WARNING: The 2.x versions of Elasticsearch have passed their EOL dates. If you are running a 2.x version, we strongly advise you to upgrade.
This documentation is no longer maintained and may be removed. For the latest information, see the current Elasticsearch documentation.
Doc Valuesedit
Aggregations work via a data structure known as doc values (briefly introduced in Doc Values Intro). Doc values are what make aggregations fast, efficient and memory-friendly, so it is useful to understand how they work.
Doc values exists because inverted indices are efficient for only certain operations. The inverted index excels at finding documents that contain a term. It does not perform well in the opposite direction: determining which terms exist in a single document. Aggregations need this secondary access pattern.

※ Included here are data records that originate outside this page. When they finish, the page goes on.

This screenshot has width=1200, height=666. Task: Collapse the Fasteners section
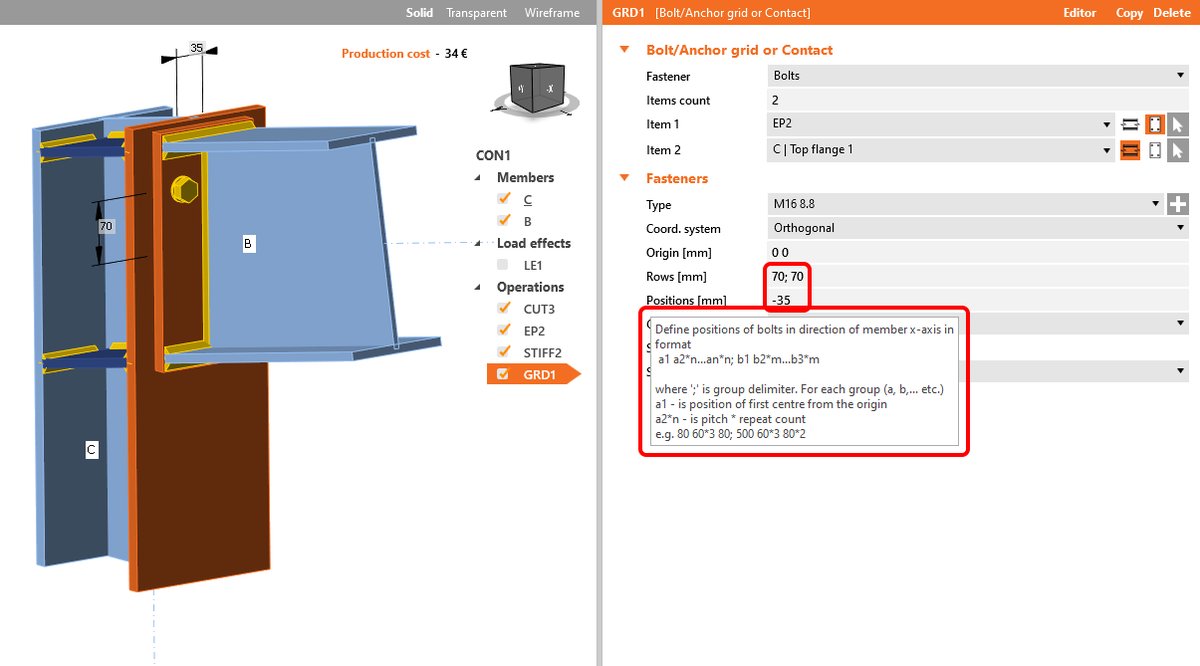[624, 179]
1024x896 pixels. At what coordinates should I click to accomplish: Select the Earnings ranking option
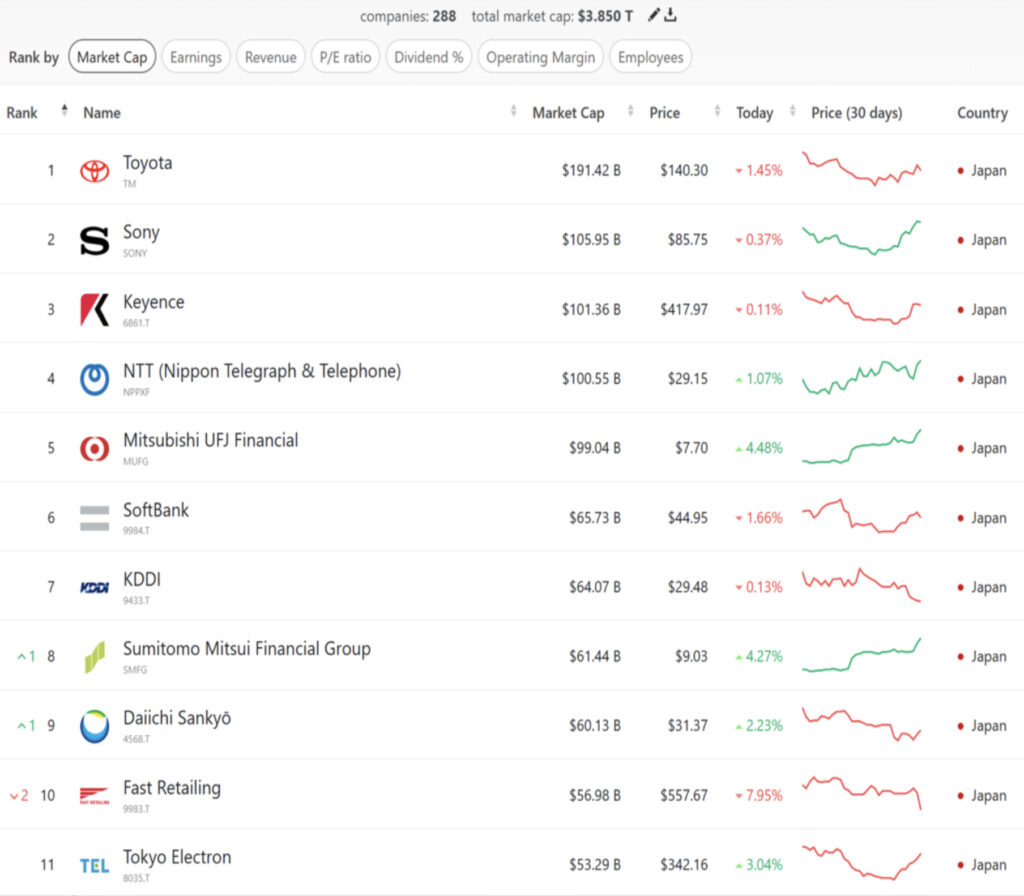(196, 57)
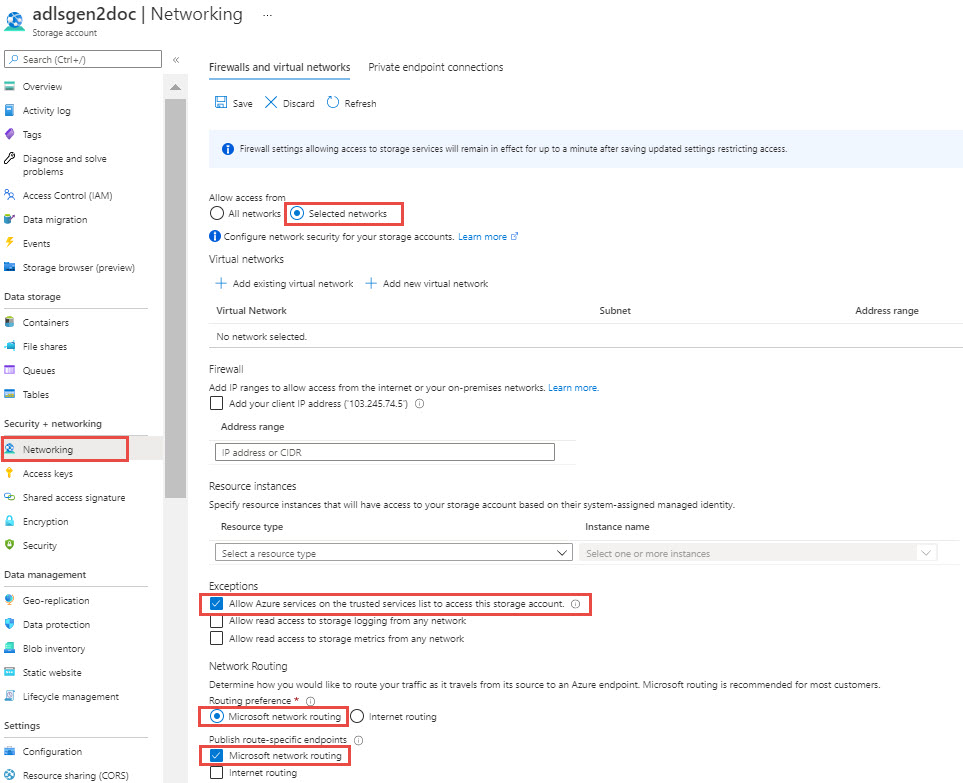Click the Refresh circular arrow icon
The width and height of the screenshot is (963, 783).
(x=333, y=103)
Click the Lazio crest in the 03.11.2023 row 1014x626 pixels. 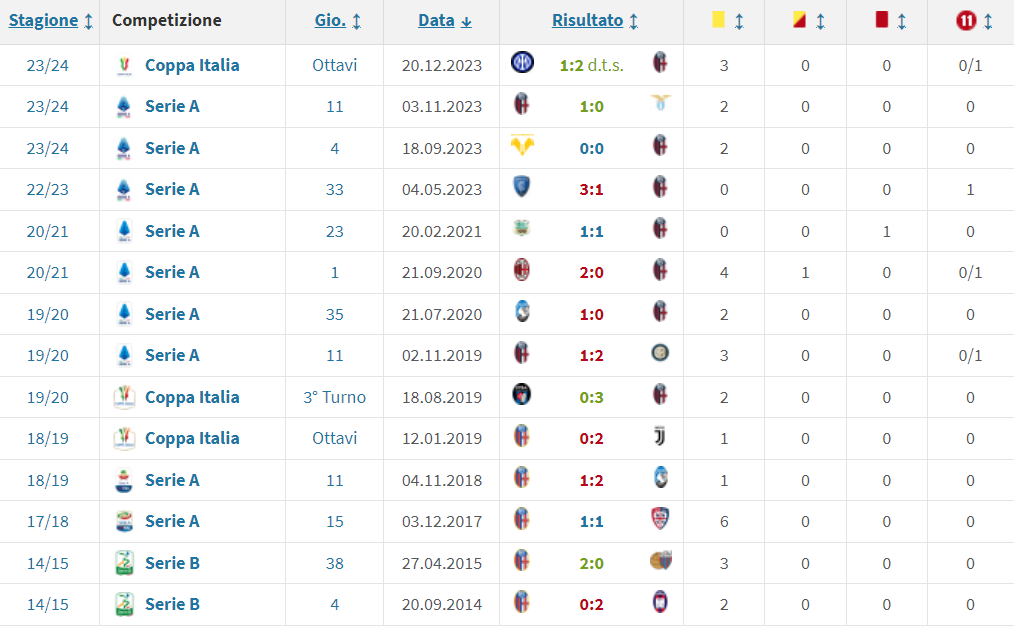coord(660,104)
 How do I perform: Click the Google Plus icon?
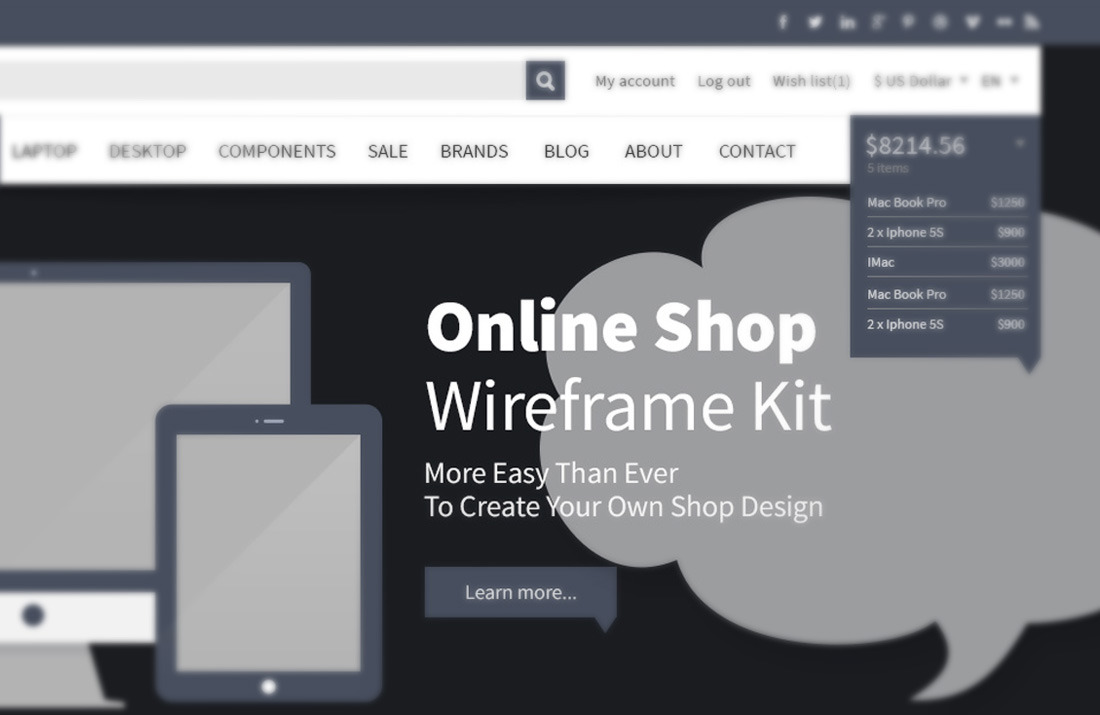click(878, 22)
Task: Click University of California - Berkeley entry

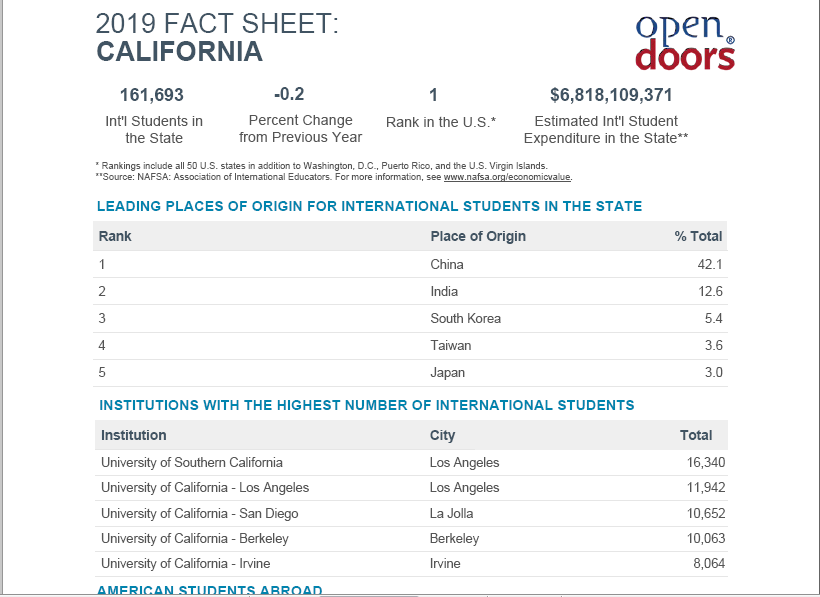Action: pos(195,538)
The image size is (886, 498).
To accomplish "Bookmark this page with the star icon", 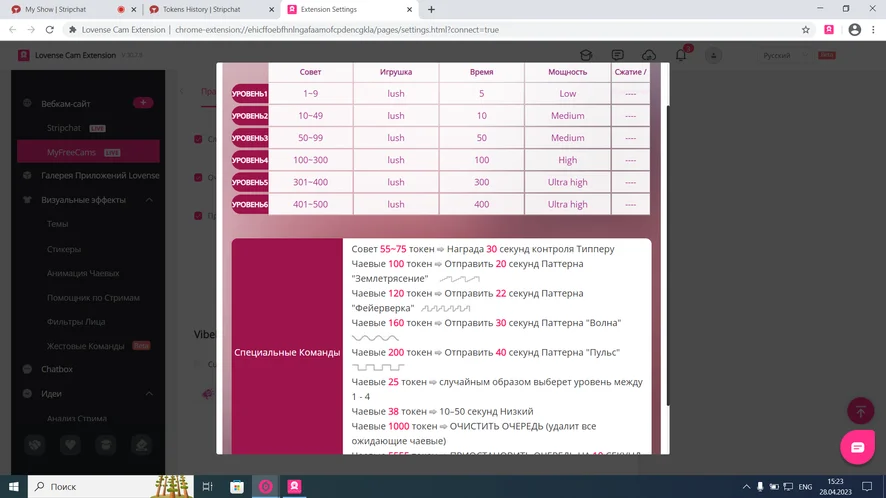I will (805, 30).
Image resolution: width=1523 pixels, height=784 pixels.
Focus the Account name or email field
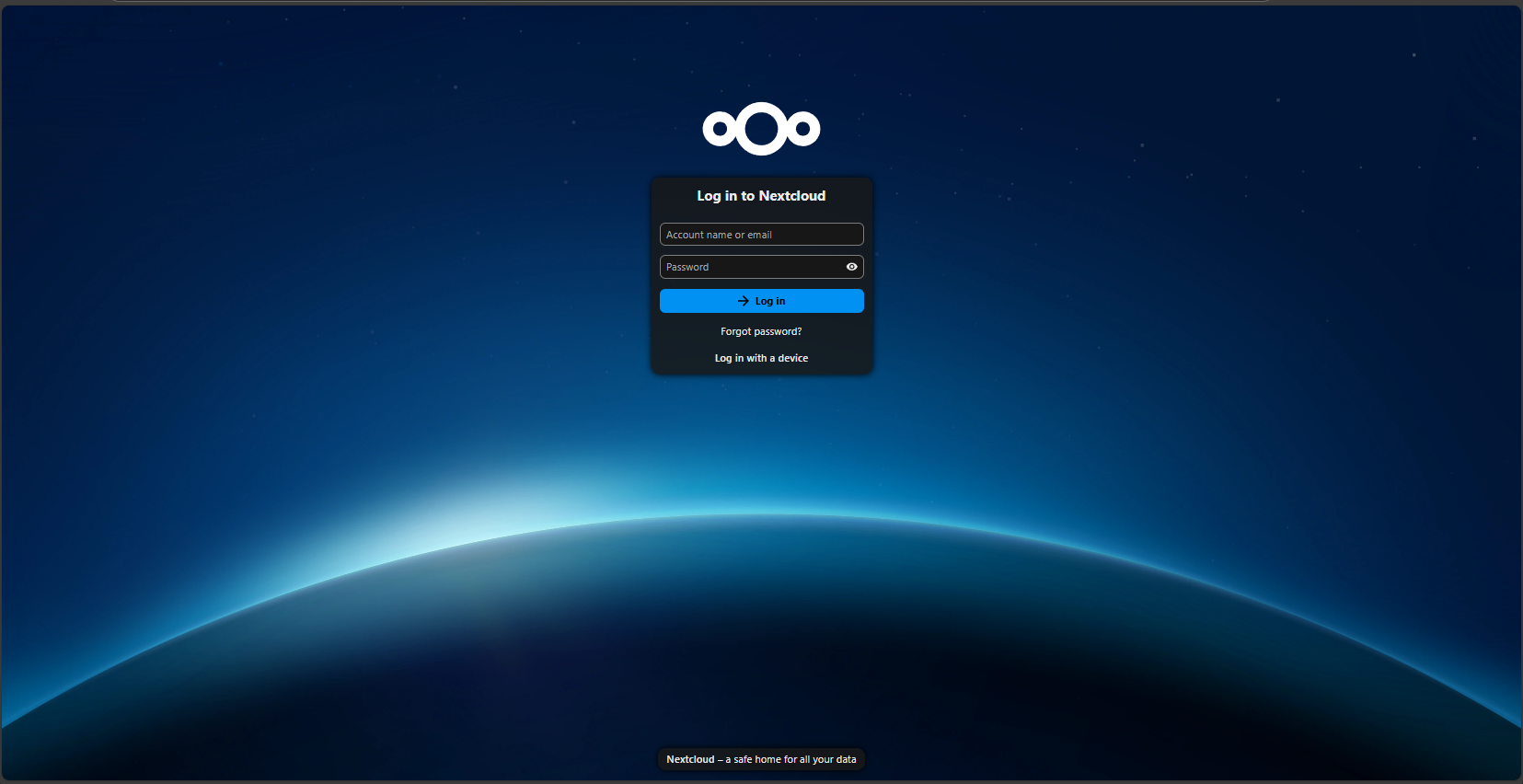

Consider the following inverted index:
Term Doc_1 Doc_2 Doc_3 ------------------------------------ brown | X | X | dog | X | | X dogs | | X | X fox | X | | X foxes | | X | in | | X | jumped | X | | X lazy | X | X | leap | | X | over | X | X | X quick | X | X | X summer | | X | the | X | | X ------------------------------------
If we want to compile a complete list of terms in any document that mentions
brown, we might build a query like so:
GET /my_index/_search
{
"query" : {
"match" : {
"body" : "brown"
}
},
"aggs" : {
"popular_terms": {
"terms" : {
"field" : "body"
}
}
}
}
The query portion is easy and efficient. The inverted index is sorted by
terms, so first we find brown in the terms list, and then scan across all the
columns to see which documents contain brown. We can very quickly see that
Doc_1 and Doc_2 contain the token brown.
Then, for the aggregation portion, we need to find all the unique terms in
Doc_1 and Doc_2. Trying to do this with the inverted index would be a
very expensive process: we would have to iterate over every term in the index
and collect tokens from Doc_1 and Doc_2 columns. This would be slow
and scale poorly: as the number of terms and documents grows, so would the
execution time.
Doc values addresses this problem by inverting the relationship. While the inverted index maps terms to the documents containing the term, doc values maps documents to the terms contained by the document:
Doc Terms ----------------------------------------------------------------- Doc_1 | brown, dog, fox, jumped, lazy, over, quick, the Doc_2 | brown, dogs, foxes, in, lazy, leap, over, quick, summer Doc_3 | dog, dogs, fox, jumped, over, quick, the -----------------------------------------------------------------
Once the data has been uninverted, it is trivial to collect the unique tokens from
Doc_1 and Doc_2. Go to the rows for each document, collect all the terms, and
take the union of the two sets.
Thus, search and aggregations are closely intertwined. Search finds documents by using the inverted index. Aggregations collect and aggregate values from doc values.
Doc values are not just used for aggregations. They are required for any operation that must look up the value contained in a specific document. Besides aggregations, this includes sorting, scripts that access field values and parent-child relationships (see Parent-Child Relationship).